> Task details
Convert the lines below into a JSON list of strings with one string per line, omitting blank lines. Leave the pictures out of the answer.
====== Provided records
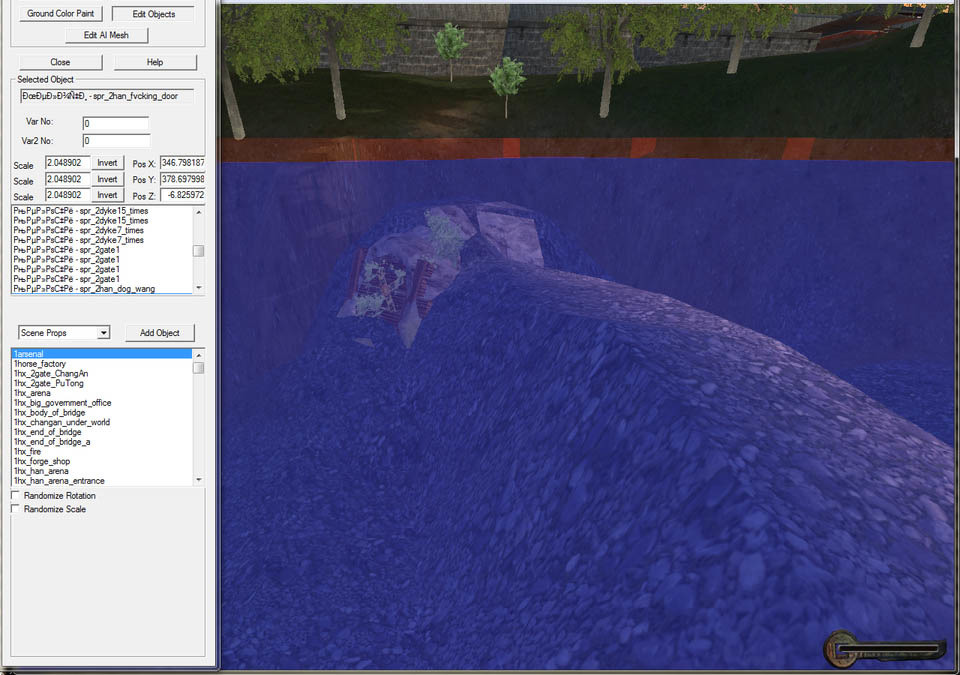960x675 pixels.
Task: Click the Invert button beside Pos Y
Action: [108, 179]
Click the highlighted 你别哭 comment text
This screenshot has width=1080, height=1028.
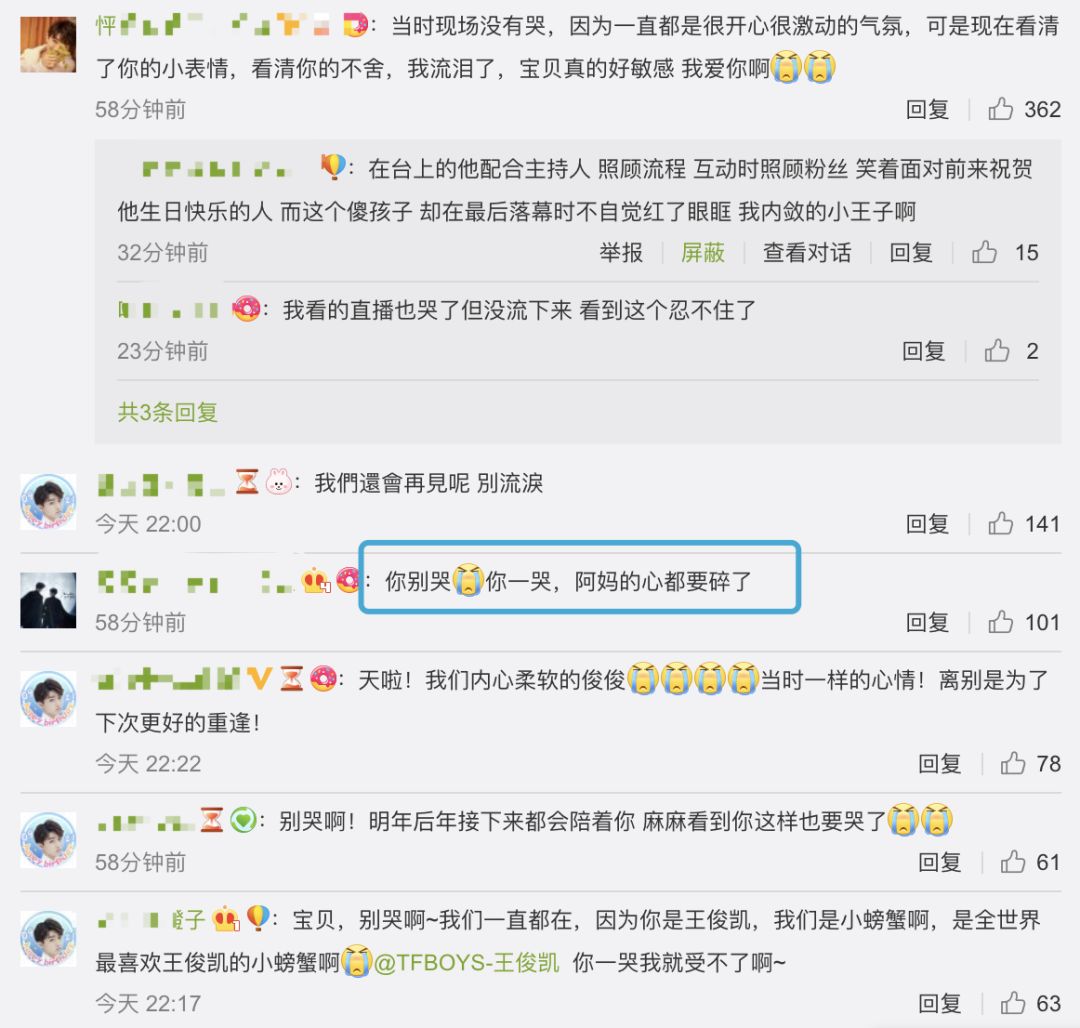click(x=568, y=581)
============
> Response to this task
[
  "960x675 pixels.",
  "Task: Click the Invert button beside Pos Y",
  "Action: [108, 179]",
  "Click the highlighted 你别哭 comment text",
  "This screenshot has width=1080, height=1028.",
  "click(x=568, y=581)"
]